The authors report that after 6 months, the decrease (1.83 (+ 2.43)ng/mL) in AMH level was higher in the metformin group than in the DLBS3233 group, which reported a nonsignificant decrease of 1.15 (+ 2.60) ng/mL (P=0.003). Nausea was reported by 35% of patients in the metformin group; subjects in the DLBS3233 group experienced minimal side effects overall (P = 0.01) and no nausea (P=0.006). Other adverse effects reported in the metformin group included diarrhea, vomiting, headache, and flu-like symptoms. Minimal adverse effects were reported in the DLBS3233 group, resulting in a significant overall between-group difference in the occurrence of adverse effects (P=0.01). Of the 38 subjects in the study, 7 subjects conceived naturally, 5 in the metformin group and 2 in the DLBS3233 group conceived naturally during the study. Upon confirmation of pregnancy, AMH levels were measured and the study treatment was discontinued. In the DLBS3233 group only, a significant decrease was observed in body mass index (BMI) (P=0.017). No significant change in BMI was observed in the subjects who received metformin.
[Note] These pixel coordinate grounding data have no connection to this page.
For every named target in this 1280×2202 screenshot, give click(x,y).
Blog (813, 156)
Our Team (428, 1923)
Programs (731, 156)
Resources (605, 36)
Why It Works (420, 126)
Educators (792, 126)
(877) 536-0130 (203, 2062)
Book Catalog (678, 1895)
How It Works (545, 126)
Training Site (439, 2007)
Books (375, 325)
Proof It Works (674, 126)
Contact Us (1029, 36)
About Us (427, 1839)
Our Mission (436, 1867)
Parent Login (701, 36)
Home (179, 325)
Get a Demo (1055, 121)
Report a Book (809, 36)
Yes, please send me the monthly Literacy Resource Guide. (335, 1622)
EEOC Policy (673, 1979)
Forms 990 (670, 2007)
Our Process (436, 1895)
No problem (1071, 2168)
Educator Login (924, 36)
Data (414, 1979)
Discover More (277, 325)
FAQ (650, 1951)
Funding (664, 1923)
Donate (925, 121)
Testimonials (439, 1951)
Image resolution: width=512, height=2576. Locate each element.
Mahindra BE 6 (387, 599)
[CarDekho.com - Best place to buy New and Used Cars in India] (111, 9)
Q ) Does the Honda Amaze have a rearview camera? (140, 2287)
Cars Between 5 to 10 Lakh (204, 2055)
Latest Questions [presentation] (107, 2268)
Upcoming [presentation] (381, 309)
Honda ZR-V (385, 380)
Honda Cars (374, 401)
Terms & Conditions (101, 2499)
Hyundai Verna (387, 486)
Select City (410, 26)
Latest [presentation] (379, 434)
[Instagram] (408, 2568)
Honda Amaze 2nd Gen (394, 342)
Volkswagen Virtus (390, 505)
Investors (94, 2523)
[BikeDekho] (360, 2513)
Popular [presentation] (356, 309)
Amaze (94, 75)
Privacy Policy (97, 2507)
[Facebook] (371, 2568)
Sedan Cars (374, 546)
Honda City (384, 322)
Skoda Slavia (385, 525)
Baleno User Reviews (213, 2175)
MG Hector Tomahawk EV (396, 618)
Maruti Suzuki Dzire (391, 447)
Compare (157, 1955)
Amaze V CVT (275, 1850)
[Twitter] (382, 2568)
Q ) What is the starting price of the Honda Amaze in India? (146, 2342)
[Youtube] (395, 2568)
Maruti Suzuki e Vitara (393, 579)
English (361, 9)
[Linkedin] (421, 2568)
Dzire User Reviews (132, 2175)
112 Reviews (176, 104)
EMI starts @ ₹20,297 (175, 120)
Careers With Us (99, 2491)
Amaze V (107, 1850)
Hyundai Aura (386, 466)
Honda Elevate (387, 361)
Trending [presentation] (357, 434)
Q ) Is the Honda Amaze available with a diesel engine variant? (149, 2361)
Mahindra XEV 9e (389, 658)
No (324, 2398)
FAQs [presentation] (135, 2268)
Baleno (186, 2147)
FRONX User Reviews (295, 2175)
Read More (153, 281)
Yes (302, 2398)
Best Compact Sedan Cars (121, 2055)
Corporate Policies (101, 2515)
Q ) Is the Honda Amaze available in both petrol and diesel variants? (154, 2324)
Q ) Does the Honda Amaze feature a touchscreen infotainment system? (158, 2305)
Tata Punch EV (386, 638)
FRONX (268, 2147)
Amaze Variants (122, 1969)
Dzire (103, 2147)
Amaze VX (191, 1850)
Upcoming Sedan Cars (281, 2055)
How insulin-sensitizing agents such as metformin decrease AMH levels is unclear, say the authors. In earlier studies, investigators report that metformin therapy improved insulin resistance and polycystic ovarian morphology1 and led to a decrease in AMH levels, follicle number, and ovarian volume2 in patients with PCOS. Specifically, previous research involving PCOS shows that high levels of AMH desensitize follicles to follicle-stimulation hormone (FSH), potentially arresting folliculogenesis. Conversely, suppressing AMH often restores the response of follicles to FSH.
The authors conclude that "both metformin and DLBS3233 could decrease the serum level of AMH," pointing out that "DLBS3233 showed fewer side effects compared to metformin." Limitations of this study include the small number of patients enrolled in the study, the high dropout rate of 25%, and the lack of an investigation of the mechanism of action of DLBS3233 in reducing AMH levels.
1Bayrak A, Terbell H, Urwitz-Lane R, Mor E, Stanczyk FZ, Paulson RJ. Acute effects of metformin therapy include improvement of insulin resistance and ovarian morphology. Fertil Steril. 2007;87(4):870-875.2Piltonen T, Morin-Papunen L, Koivunen R, Perheentupa A, Ruokonen A, Tapanainen JS. Serum anti-Mullerian hormone levels remain high until late reproductive age and decrease during metformin therapy in women with polycystic ovary syndrome. Hum Reprod. 2005;20(7):1820-1826.